EXERCISE BRIEF> Your answer must be the lines of the entries below, exactly as written, from the first line through the line containing "[Valencia, 2000 Jahre".

:: DATASET ENTRIES ::

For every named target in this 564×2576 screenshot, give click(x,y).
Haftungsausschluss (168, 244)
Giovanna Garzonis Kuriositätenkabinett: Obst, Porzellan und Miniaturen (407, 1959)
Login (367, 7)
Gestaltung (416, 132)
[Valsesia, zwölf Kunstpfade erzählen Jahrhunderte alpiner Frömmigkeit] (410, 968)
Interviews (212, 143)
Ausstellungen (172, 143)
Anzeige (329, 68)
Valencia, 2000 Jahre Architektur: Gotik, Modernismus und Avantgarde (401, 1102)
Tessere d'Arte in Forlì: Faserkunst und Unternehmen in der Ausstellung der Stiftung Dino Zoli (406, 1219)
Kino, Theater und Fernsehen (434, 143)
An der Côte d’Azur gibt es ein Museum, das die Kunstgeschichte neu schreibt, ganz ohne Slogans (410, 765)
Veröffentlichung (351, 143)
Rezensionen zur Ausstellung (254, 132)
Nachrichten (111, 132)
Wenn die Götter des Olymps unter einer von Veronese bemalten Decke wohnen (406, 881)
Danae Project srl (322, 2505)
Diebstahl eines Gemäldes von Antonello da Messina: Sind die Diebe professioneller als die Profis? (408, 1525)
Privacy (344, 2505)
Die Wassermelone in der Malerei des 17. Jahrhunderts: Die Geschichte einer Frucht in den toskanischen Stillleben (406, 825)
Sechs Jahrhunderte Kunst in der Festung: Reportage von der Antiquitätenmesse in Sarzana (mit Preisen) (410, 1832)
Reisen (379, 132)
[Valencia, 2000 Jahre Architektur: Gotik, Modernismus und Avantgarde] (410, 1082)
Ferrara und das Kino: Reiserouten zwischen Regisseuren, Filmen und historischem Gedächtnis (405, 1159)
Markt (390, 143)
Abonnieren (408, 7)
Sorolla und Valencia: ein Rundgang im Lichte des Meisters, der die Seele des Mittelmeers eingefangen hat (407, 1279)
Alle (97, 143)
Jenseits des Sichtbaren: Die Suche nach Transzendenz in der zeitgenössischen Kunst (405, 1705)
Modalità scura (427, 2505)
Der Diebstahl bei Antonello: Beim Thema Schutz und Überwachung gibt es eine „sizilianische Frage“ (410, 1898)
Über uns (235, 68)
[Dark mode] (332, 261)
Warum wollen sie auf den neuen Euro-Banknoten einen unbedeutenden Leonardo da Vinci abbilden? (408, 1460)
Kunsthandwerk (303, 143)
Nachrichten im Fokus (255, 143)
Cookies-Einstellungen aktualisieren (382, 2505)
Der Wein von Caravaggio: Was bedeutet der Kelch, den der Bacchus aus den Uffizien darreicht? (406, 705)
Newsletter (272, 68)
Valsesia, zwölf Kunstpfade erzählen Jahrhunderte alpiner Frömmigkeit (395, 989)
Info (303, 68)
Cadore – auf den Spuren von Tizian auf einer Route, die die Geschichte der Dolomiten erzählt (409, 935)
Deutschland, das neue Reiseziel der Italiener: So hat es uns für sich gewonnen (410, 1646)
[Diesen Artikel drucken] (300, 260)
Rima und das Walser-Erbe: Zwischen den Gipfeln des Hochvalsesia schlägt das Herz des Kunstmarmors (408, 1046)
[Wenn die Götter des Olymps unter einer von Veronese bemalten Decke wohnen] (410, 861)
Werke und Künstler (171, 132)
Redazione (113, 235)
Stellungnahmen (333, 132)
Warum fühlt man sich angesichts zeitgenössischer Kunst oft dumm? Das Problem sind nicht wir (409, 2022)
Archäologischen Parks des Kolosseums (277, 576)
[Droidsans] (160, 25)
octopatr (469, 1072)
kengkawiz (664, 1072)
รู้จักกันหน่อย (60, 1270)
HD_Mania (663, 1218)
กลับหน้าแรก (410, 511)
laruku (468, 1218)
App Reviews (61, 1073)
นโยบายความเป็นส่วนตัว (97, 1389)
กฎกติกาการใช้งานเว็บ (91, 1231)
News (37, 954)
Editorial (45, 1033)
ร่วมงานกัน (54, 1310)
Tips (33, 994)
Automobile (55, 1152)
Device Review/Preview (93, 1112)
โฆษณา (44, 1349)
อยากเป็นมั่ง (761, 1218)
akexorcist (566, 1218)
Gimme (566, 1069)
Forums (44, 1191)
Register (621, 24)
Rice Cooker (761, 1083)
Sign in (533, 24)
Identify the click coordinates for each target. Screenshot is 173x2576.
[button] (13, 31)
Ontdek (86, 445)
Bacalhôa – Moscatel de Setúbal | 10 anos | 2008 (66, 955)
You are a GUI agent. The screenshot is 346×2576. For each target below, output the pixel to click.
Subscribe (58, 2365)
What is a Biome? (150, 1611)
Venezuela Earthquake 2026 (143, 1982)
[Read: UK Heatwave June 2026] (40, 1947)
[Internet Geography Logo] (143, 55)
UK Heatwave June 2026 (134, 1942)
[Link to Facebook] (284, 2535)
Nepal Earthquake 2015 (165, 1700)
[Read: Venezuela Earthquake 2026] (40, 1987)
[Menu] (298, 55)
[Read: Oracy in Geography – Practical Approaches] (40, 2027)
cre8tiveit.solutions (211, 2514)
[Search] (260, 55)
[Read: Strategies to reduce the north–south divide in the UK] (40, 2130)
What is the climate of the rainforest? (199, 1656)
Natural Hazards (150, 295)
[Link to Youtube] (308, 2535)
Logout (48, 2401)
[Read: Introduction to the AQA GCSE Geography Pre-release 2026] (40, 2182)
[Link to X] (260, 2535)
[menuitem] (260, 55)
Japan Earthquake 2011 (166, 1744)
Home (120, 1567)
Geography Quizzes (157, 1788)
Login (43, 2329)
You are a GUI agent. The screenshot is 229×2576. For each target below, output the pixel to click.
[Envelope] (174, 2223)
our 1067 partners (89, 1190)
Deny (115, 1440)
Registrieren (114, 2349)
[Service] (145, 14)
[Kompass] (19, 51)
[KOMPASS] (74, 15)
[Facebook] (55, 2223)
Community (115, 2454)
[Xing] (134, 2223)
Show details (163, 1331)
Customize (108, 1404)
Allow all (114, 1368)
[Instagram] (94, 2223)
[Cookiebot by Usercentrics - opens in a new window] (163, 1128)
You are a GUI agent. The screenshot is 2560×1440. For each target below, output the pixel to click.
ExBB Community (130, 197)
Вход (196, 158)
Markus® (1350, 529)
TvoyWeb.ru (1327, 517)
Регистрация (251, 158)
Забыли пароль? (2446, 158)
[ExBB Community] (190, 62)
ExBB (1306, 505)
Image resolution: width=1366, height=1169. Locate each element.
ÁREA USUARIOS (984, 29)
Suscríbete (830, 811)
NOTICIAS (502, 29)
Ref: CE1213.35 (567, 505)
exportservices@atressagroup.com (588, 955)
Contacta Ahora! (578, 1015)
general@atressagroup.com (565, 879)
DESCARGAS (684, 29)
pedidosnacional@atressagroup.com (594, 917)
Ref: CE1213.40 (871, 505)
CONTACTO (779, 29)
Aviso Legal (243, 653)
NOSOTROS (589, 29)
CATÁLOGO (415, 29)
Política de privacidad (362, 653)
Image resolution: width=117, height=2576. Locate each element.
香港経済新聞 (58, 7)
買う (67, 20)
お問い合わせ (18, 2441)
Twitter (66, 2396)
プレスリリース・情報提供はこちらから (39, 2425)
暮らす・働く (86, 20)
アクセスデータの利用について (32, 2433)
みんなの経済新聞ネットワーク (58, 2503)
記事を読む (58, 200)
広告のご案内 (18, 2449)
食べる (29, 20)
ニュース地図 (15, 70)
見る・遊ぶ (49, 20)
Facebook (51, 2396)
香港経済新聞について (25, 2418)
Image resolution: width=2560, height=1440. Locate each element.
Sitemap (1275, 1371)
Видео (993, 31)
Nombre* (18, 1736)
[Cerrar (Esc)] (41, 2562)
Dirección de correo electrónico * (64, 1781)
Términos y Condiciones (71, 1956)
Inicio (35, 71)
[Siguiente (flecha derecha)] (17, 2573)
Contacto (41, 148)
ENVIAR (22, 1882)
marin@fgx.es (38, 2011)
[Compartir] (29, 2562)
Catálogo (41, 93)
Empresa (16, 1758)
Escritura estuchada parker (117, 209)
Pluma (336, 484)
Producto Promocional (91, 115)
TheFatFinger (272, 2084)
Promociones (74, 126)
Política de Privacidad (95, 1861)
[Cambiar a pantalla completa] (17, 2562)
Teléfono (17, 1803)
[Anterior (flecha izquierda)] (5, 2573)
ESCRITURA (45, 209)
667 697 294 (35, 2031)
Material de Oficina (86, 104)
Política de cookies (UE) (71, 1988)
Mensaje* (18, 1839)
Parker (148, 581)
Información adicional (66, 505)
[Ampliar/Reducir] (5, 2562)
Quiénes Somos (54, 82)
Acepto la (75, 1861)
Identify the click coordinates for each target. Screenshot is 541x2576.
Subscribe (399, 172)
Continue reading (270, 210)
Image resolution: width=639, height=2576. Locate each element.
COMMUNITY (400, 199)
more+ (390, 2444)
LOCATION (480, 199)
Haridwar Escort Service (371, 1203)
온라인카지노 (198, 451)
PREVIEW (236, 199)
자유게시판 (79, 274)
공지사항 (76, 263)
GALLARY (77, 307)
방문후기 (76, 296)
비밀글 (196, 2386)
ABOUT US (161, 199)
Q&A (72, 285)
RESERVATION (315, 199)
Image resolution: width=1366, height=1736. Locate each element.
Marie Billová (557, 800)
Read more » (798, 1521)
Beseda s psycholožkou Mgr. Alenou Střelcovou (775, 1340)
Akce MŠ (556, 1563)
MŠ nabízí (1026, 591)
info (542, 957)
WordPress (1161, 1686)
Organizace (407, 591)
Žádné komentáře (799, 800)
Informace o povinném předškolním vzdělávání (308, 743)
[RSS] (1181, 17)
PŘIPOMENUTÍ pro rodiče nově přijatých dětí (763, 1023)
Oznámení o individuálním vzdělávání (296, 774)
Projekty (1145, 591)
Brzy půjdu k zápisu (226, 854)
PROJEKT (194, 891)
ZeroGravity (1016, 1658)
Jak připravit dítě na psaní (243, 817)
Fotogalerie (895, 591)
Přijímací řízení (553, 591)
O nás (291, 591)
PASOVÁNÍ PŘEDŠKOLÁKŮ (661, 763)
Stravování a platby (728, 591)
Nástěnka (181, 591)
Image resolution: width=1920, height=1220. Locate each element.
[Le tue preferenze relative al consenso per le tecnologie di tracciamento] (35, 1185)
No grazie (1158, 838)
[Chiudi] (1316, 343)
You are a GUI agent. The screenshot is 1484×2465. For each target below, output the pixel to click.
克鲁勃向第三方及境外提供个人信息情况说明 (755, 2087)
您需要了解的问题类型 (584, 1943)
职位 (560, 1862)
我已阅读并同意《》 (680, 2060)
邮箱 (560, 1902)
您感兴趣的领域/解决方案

:::

RESULT OF THIS TASK>
For every named target in this 564×2576 screenshot, give click(x,y).
Haftungsausschluss (168, 244)
Giovanna Garzonis Kuriositätenkabinett: Obst, Porzellan und Miniaturen (407, 1959)
Login (367, 7)
Gestaltung (416, 132)
[Valsesia, zwölf Kunstpfade erzählen Jahrhunderte alpiner Frömmigkeit] (410, 968)
Interviews (212, 143)
Ausstellungen (172, 143)
Anzeige (329, 68)
Valencia, 2000 Jahre Architektur: Gotik, Modernismus und Avantgarde (401, 1102)
Tessere d'Arte in Forlì: Faserkunst und Unternehmen in der Ausstellung der Stiftung Dino Zoli (406, 1219)
Kino, Theater und Fernsehen (434, 143)
An der Côte d’Azur gibt es ein Museum, das die Kunstgeschichte neu schreibt, ganz ohne Slogans (410, 765)
Veröffentlichung (351, 143)
Rezensionen zur Ausstellung (254, 132)
Nachrichten (111, 132)
Wenn die Götter des Olymps unter einer von Veronese bemalten Decke wohnen (406, 881)
Danae Project srl (322, 2505)
Diebstahl eines Gemäldes von Antonello da Messina: Sind die Diebe professioneller als die Profis? (408, 1525)
Privacy (344, 2505)
Die Wassermelone in der Malerei des 17. Jahrhunderts: Die Geschichte einer Frucht in den toskanischen Stillleben (406, 825)
Sechs Jahrhunderte Kunst in der Festung: Reportage von der Antiquitätenmesse in Sarzana (mit Preisen) (410, 1832)
Reisen (379, 132)
[Valencia, 2000 Jahre Architektur: Gotik, Modernismus und Avantgarde] (410, 1082)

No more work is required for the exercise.